Selection, characterization, and biosensing applications of DNA aptamers targeting cyanotoxin BMAA†

Abstract

Scientists have established a connection between environmental exposure to toxins like β-N-methylamino-L-alanine (BMAA) and a heightened risk of neurodegenerative disorders. BMAA is a byproduct from certain strains of cyanobacteria that are present in ecosystems worldwide and is renowned for its bioaccumulation and biomagnification in seafood. The sensitivity, selectivity, and reproducibility of the current analytical techniques are insufficient to support efforts regarding food safety and environment monitoring adequately. This work outlines the in vitro selection of BMAA-specific DNA aptamers via the systematic evolution of ligands through exponential enrichment (SELEX).

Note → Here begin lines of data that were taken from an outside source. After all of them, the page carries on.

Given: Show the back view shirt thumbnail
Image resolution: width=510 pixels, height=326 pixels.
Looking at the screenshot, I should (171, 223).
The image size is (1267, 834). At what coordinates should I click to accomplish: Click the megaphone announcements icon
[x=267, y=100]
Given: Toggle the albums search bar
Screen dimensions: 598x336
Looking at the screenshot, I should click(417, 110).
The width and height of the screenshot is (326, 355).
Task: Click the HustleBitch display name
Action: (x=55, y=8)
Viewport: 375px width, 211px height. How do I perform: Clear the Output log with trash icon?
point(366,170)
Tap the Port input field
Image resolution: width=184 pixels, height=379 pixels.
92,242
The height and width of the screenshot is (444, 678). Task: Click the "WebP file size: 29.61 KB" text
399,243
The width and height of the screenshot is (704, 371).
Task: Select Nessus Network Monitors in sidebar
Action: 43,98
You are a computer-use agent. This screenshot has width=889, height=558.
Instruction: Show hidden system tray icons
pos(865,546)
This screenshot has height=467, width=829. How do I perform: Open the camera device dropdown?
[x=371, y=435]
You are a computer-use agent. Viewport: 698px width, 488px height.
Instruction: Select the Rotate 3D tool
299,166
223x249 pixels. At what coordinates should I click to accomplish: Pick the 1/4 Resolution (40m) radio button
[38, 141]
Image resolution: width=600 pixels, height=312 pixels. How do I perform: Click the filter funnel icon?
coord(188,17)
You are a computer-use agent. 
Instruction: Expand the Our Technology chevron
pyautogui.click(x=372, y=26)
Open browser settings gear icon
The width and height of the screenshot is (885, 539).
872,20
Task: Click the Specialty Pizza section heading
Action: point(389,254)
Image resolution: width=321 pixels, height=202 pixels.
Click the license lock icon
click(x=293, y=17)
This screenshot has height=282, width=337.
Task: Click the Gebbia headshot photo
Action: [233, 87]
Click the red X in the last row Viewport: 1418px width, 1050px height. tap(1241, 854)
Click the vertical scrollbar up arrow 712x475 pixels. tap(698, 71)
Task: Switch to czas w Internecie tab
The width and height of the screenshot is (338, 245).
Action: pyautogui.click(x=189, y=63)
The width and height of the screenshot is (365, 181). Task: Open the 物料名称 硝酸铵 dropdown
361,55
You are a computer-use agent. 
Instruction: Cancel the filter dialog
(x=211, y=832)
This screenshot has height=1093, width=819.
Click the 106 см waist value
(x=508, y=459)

Screening and characterization of the full-length aptamers was achieved using the SYBR Green (SG) fluorescence displacement assay. Aptamers BMAA_159 and BMAA_165 showed the highest binding affinities, with dissociation constants (K_d) of 2.2 ± 0.1 μM and 0.32 ± 0.02 μM, respectively. After truncation, the binding affinity was confirmed using a BMAA-conjugated fluorescence assay. The K_d values for BMAA_159_min and BMAA_165_min were 6 ± 1 μM and 0.63 ± 0.02 μM, respectively. Alterations in the amino proton region studied using solution nuclear magnetic resonance (NMR) provided further evidence of aptamer–target binding. Additionally, circular dichroism (CD) spectroscopy revealed that BMAA_165_min forms hybrid G-quadruplex (G4) structures. Finally, BMAA_165_min was used in the development of an electrochemical aptamer-based (EAB) sensor that accomplished sensitive and selective detection of BMAA with a limit of detection (LOD) of 1.13 ± 0.02 pM.